L’interminable feuilleton du mercato ministériel a relégué au second plan la rédaction de la Loi fondamentale, qui n’en finit pas de traîner en longueur, ralentissant un peu plus le processus de transition démocratique en Tunisie.
Même le plus tempéré des élus d’Ennahdha est excédé. « Il aurait suffi de quinze jours pour qu’un comité d’experts et de constitutionnalistes produise une Constitution aboutie sur le plan juridique », lâche Samir Dilou, élu de la circonscription de Bizerte et ministre des Droits de l’homme et de la Justice transitionnelle. Il se démarque même de son propre parti en affirmant que « la prochaine Constitution du pays doit représenter tous les Tunisiens, pas seulement la majorité », et en se disant favorable à l’inscription des droits universels dans la loi fondamentale.
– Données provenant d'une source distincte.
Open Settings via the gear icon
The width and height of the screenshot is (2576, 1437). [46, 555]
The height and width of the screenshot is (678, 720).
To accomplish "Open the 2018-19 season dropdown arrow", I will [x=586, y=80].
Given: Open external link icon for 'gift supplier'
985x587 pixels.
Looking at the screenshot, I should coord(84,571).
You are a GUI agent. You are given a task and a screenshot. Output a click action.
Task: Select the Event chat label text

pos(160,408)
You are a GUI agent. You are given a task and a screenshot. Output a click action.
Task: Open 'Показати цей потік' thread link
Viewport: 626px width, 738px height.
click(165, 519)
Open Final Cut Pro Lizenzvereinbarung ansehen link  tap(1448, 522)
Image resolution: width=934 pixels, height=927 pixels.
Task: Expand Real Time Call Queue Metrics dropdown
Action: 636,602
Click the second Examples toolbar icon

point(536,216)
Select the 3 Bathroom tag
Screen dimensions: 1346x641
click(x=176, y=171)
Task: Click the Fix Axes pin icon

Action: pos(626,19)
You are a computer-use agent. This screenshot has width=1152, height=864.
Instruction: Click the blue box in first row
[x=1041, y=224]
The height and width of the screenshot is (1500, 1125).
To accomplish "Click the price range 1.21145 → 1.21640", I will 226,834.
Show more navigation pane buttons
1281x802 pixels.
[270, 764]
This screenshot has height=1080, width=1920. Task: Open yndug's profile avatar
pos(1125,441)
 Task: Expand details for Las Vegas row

En quelques mots, cet avocat pointe des divergences sur des questions essentielles qui ne devraient pas faire débat, comme la garantie des droits de l’homme et des libertés publiques et privées. La mouture de la Constitution élaborée par les diverses commissions présente de telles lacunes que Yadh Ben Achour, professeur de droit constitutionnel et ancien président de la Haute Instance pour la défense et la réalisation des objectifs de la révolution, estime qu’« opter pour une Constituante a été une erreur qui a conduit le pays à une crise de confiance entre citoyens et gouvernants ». Les élus, eux, voient les choses autrement. « On peut dire que, pour l’ensemble de l’Assemblée, ce texte vise à permettre d’éviter le retour à la dictature, de rendre impossible le pouvoir personnel et de garantir les droits et les libertés », assure Habib Kheder, rapporteur de la Commission de rédaction de la Constitution, même s’il reconnaît qu’« un bon nombre de mentions méritent d’être améliorées, voire supprimées ».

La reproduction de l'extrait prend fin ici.